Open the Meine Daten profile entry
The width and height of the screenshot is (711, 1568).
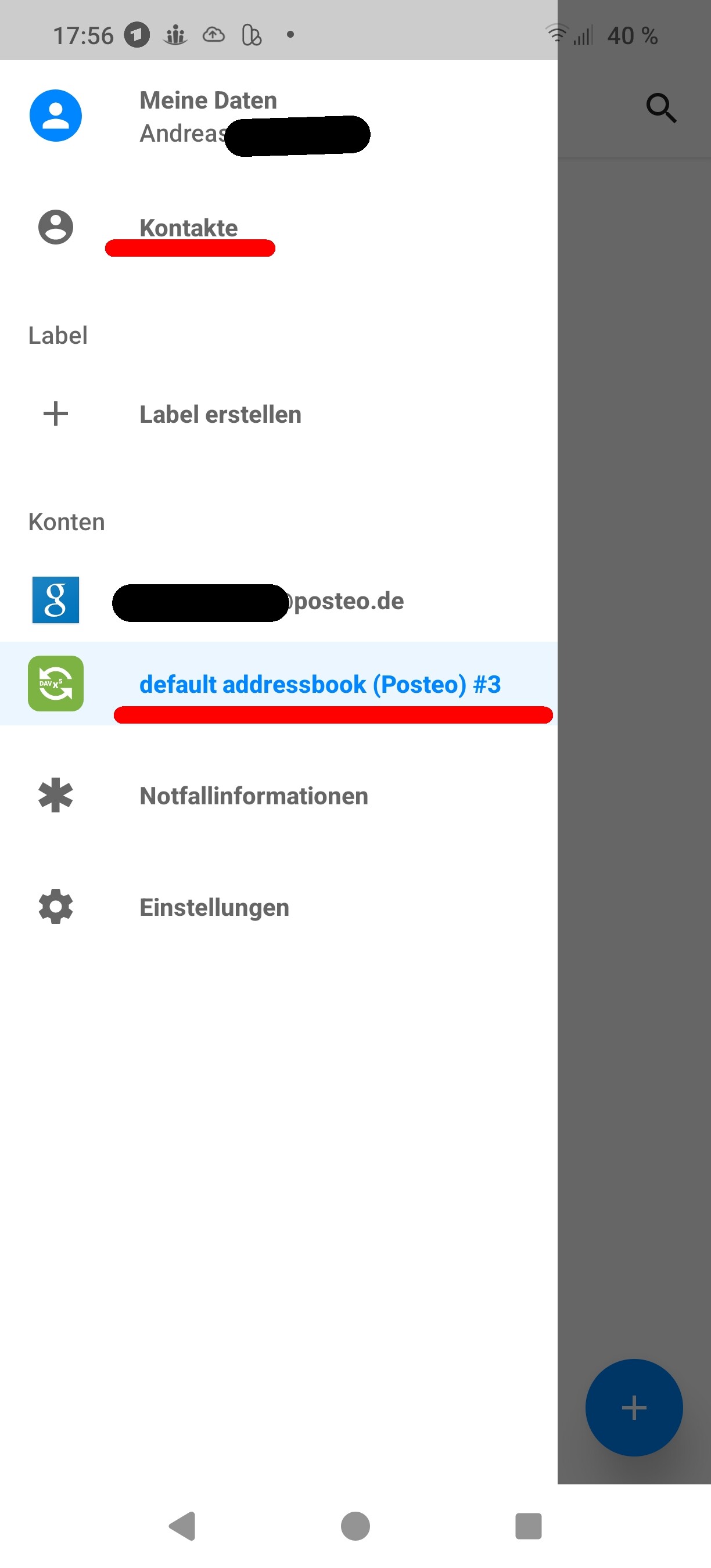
:::::
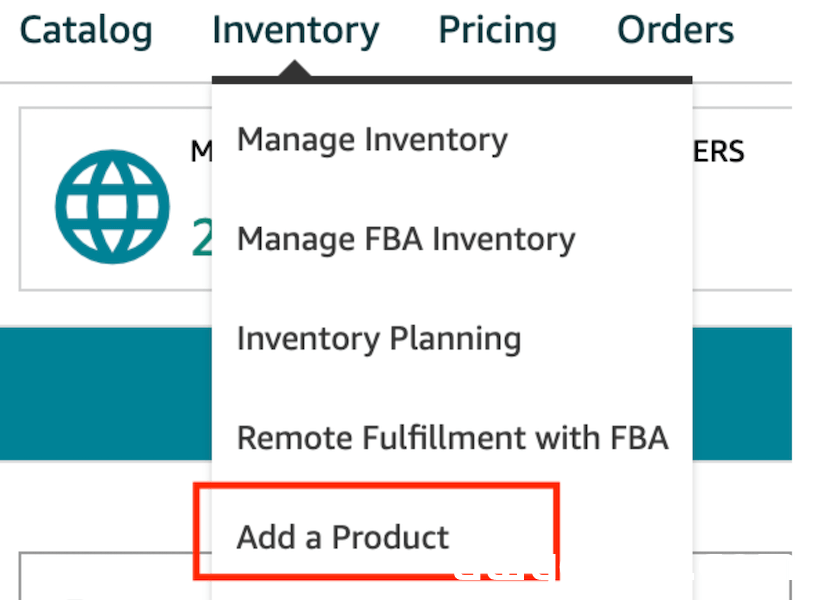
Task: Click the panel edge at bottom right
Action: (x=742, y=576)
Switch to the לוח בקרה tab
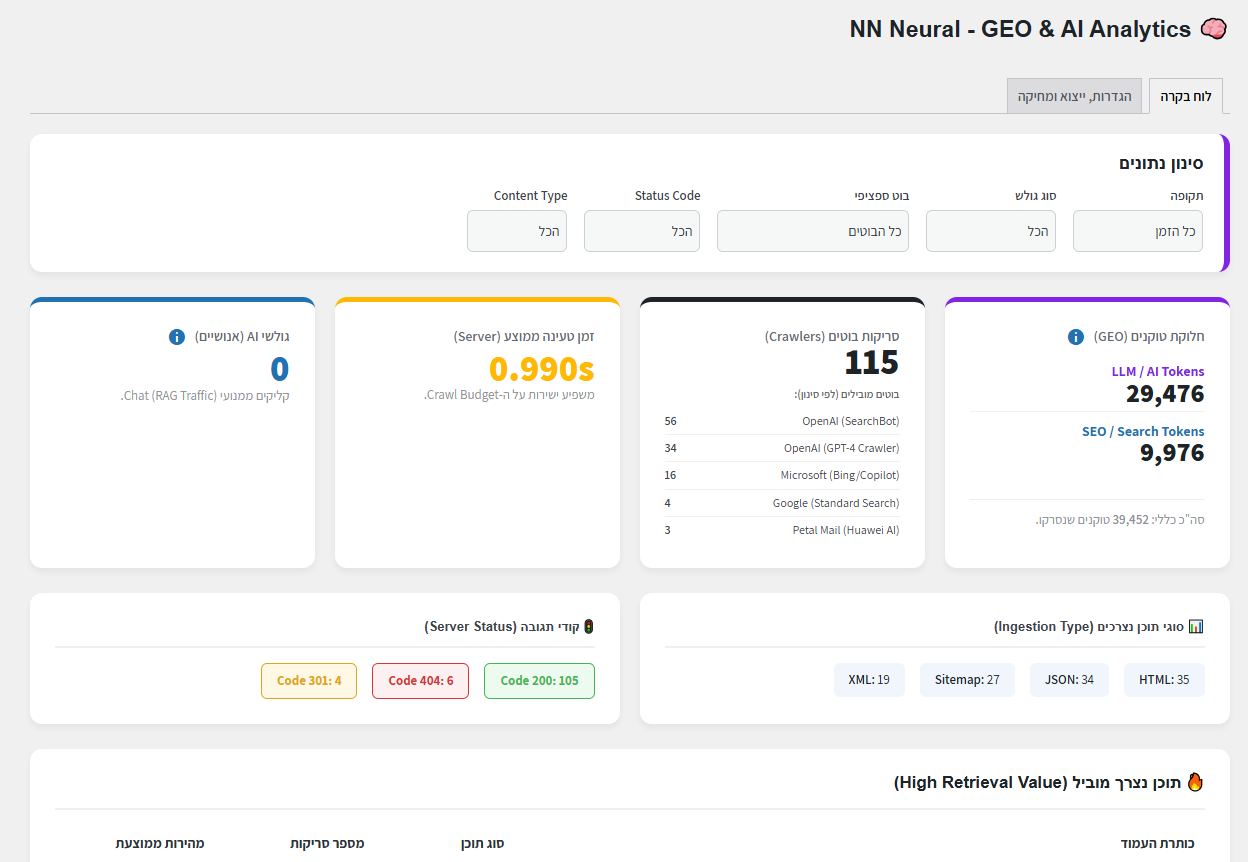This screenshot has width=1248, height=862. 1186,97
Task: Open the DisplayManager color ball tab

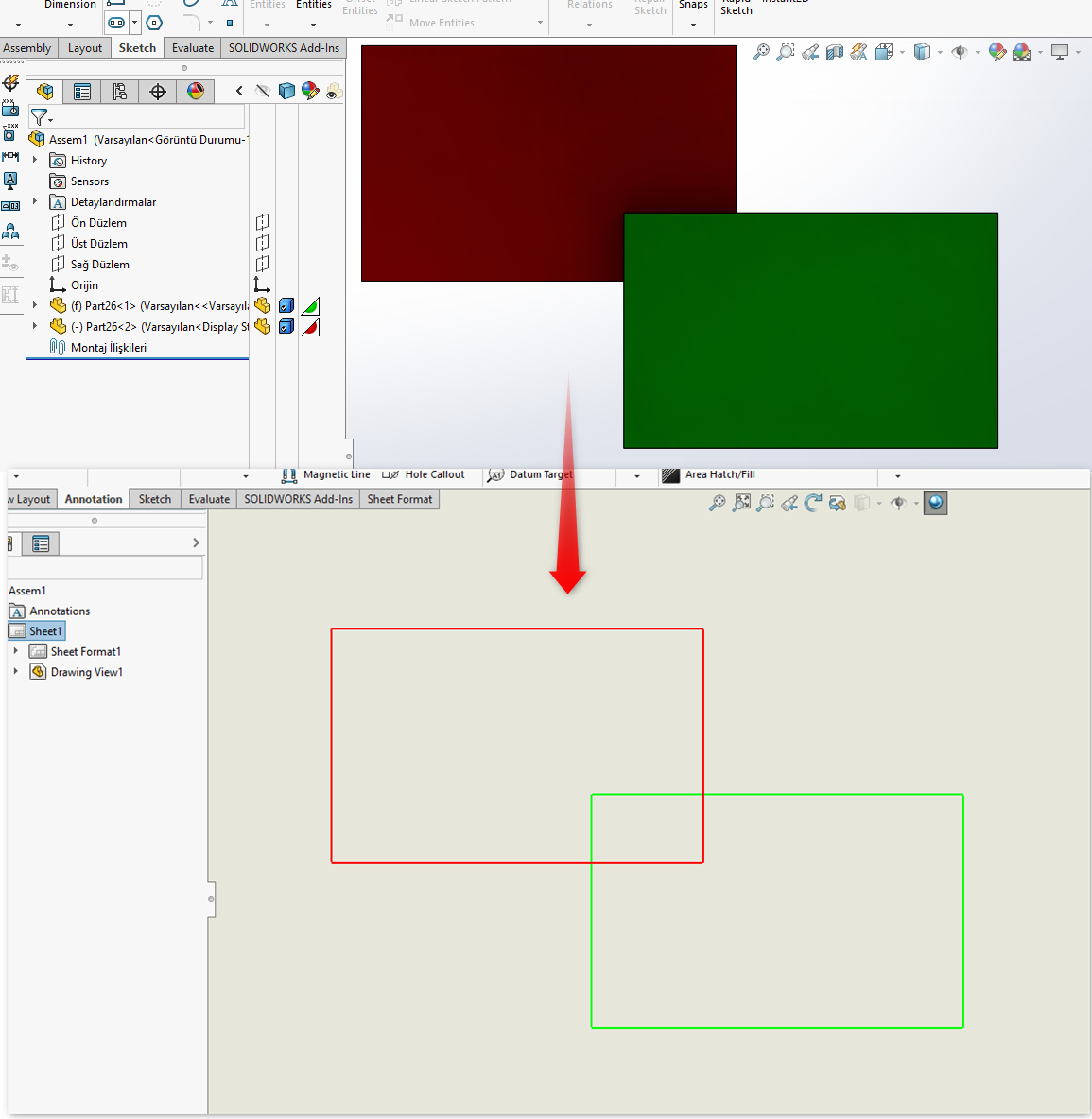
:::::
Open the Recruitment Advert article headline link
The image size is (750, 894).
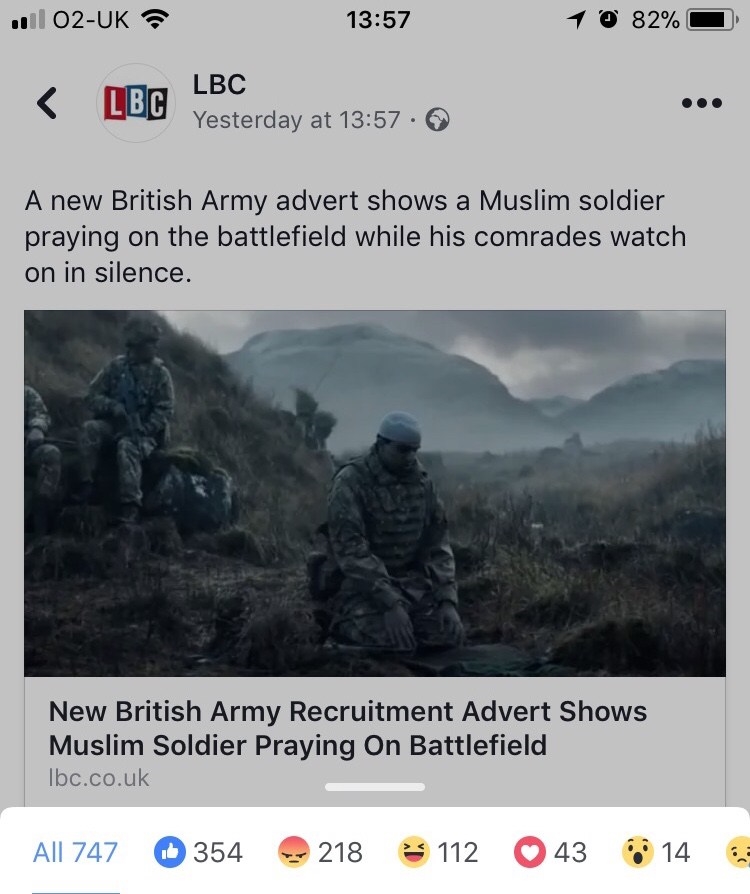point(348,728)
:::::
▶ [YOUR TASK]: Pull out every line of the records above that contains the word "Open".

▶ [SOLUTION FOR THIS TASK]:
Open the Meine Daten profile entry
Task: Open the DisplayManager color ball tab
Open the Recruitment Advert article headline link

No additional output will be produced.